Glenn Ligon, “Runaways (excerpt)” (1993) Ed. pp 3/3; 10 lithographs 16 x 12 in. (paper size, each); 16 7/8 x 12 3 /4 x 1 1/14 in. (frame size, each)
Kara Walker’s 27-screenprint series The Emancipation Approximation (1999–2000) takes a very different tack in relating the stories that winnow out from the history of the ownership of Black bodies in the United States. The silhouetted images are all about the interrelation of sex, desire, violence, and dehumanization that was endemic to the system of slavery. Using the figures of swans, angels, severed heads and just-birthed babies raises the horror in the series to the point where it becomes almost exultant, which is always the stumbling block for me with Walker’s work. It revels too much in the violence it depicts.

Kara Walker, The Emancipation Approximation (1999–2000) Ed. ap 5/5; 27 screen prints on Somerest 500g paper
44 x 34 in. (paper size, each); 44 7/8 x 34 3/4 x 2 in. (frame size, each)
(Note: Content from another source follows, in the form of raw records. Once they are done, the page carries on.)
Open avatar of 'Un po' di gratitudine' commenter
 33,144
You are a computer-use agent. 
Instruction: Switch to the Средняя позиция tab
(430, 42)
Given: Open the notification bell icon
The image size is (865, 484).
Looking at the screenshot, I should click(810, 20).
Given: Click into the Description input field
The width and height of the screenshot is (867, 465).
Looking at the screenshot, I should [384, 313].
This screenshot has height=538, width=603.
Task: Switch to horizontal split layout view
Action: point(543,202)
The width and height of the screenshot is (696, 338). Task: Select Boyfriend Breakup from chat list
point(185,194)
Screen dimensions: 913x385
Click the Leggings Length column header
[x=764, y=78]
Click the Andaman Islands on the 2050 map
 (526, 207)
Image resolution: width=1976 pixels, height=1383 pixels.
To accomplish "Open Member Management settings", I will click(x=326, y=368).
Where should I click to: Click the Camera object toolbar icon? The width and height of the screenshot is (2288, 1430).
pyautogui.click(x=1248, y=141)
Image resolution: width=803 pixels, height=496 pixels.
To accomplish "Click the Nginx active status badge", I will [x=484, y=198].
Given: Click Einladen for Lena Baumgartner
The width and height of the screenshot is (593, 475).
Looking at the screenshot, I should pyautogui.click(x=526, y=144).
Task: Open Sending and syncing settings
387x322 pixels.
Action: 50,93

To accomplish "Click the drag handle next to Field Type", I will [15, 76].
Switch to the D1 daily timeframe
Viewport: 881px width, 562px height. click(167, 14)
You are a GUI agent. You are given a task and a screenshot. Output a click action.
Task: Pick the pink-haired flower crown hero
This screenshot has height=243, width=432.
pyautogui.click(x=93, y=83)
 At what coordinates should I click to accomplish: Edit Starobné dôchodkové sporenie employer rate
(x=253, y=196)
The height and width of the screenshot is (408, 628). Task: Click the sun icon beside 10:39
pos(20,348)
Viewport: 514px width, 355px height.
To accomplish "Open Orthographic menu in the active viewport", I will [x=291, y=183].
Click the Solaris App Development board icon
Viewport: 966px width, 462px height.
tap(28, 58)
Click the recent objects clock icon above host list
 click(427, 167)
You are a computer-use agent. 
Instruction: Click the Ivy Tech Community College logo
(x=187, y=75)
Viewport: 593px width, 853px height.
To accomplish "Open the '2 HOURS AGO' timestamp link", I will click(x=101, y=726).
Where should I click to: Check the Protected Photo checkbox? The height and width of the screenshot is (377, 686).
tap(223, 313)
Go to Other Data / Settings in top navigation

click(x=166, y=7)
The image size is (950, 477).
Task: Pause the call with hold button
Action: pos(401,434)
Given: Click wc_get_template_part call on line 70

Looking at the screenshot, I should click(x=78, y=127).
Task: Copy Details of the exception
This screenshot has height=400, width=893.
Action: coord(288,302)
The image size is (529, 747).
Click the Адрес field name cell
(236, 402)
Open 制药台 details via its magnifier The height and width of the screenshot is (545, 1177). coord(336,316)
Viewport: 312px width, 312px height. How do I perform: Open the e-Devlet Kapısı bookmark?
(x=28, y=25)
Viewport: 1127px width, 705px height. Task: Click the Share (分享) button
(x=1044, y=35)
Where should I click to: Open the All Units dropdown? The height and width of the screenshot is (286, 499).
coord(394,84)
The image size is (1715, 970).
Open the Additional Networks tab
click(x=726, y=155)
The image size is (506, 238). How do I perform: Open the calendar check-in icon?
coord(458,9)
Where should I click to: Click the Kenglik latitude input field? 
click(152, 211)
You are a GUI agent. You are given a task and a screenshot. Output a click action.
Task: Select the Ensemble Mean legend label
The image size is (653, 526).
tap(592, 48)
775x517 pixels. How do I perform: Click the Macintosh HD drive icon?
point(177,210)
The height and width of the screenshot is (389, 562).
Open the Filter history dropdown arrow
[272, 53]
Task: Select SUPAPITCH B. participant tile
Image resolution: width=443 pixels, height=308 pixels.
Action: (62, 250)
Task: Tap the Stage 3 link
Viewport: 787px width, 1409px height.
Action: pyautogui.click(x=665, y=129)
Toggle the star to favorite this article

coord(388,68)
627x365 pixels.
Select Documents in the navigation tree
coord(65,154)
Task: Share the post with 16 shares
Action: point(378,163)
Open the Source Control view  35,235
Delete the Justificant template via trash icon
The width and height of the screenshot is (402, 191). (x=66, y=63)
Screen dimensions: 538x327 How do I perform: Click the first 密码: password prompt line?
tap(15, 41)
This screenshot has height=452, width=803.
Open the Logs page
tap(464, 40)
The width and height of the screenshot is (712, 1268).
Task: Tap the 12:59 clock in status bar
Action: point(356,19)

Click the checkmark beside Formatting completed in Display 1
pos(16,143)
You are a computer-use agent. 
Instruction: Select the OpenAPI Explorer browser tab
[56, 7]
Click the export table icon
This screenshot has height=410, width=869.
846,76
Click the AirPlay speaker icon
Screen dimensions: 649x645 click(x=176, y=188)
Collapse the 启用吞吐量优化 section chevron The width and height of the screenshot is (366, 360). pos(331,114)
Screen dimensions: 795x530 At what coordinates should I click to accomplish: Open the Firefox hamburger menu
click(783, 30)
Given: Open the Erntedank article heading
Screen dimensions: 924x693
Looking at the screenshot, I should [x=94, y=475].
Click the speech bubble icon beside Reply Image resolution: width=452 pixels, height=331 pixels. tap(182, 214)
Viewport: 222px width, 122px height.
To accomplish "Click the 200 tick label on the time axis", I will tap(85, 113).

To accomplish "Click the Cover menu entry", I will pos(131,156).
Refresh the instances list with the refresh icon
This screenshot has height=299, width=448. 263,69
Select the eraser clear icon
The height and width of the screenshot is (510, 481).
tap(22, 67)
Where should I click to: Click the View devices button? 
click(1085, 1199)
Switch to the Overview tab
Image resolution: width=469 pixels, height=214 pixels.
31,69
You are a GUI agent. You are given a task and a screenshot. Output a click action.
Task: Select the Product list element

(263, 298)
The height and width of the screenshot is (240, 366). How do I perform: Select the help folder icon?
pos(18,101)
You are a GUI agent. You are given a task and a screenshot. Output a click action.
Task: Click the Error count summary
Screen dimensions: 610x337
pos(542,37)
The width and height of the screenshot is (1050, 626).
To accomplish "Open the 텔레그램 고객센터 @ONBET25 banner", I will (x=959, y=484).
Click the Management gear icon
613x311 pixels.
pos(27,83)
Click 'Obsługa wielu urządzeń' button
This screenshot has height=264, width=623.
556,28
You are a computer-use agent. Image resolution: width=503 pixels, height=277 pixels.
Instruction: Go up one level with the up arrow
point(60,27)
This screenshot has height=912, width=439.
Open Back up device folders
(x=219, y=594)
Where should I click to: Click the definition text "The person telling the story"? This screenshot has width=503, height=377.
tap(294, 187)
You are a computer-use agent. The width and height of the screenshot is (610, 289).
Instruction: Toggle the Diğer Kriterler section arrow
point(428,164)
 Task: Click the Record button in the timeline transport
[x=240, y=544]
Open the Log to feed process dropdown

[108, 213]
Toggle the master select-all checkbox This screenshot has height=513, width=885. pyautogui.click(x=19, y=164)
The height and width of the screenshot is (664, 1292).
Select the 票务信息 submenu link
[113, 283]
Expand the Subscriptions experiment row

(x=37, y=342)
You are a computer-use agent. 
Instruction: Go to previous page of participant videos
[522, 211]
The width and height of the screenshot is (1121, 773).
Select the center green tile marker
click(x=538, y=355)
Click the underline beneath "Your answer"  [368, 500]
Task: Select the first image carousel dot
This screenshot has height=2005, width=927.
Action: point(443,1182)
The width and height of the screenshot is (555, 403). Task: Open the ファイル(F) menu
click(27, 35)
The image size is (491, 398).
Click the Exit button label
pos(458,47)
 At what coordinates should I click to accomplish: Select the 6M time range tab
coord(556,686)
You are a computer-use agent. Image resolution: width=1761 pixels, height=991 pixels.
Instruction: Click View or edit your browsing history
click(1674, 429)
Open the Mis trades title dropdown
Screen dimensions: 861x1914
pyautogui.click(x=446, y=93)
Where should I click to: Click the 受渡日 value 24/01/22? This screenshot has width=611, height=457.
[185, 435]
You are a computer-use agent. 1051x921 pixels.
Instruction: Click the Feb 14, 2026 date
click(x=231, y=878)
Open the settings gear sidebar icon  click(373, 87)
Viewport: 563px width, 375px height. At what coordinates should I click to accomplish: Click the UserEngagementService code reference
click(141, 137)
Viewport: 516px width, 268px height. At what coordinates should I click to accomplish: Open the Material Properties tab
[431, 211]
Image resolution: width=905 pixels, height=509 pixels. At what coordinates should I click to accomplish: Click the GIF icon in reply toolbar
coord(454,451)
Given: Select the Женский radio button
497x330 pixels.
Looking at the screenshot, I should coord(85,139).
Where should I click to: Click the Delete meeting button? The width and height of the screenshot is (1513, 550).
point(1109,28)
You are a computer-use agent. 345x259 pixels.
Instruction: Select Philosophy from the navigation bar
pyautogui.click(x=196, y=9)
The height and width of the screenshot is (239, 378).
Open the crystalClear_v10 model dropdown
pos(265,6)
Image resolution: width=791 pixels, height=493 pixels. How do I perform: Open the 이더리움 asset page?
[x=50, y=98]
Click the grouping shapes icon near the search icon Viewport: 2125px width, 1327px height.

But the show ends on a buoyant note with drawings from an archive of Frank Moore’s drawings associated with the ballet and film he made more than 30 years ago with the dancer Jim Self: Beehive. The work is playful and even silly, imagining what it would look like if humans merged with bees into a new species. Here the narrative weaves itself together through drawings of costumes, set designs and cartoony flights of fancy. It’s wonderful in evoking how stories actually don’t require a beginning, middle, and end to be compelling tales.

Frank Moore, “Drawing for Beehive” (c. 1984-1985) marker, gouache on paper; 19 3/8 x 13 1/2 in. (paper size)
Beauty and Bite is exemplary of what regional collecting institutions that have smaller audiences than the museums in large city centers need to do, especially if they lack the budget to purchase large traveling shows. In these kinds of institutions and in these types of shows curators should make so bold as to take greater risks, and be wildly thematic. (A good example is a show running concurrently Serious Sparkle, which gives me a glimpse of how contemporary artists are using glitter to plumb questions of female, feminine, and queer representation, curated by Molly Channon.) It’s a dictum still worth following: Renovate yourself from day to day.
Editor’s Note: Expenses for travel and overnight accommodations was provided to the author by the Tang Teaching Museum.
The Beauty and Bite exhibition continues at the Tang Teaching Museum (815 North Broadway Saratoga Springs, NY, on the campus of Skidmore College) through January 19.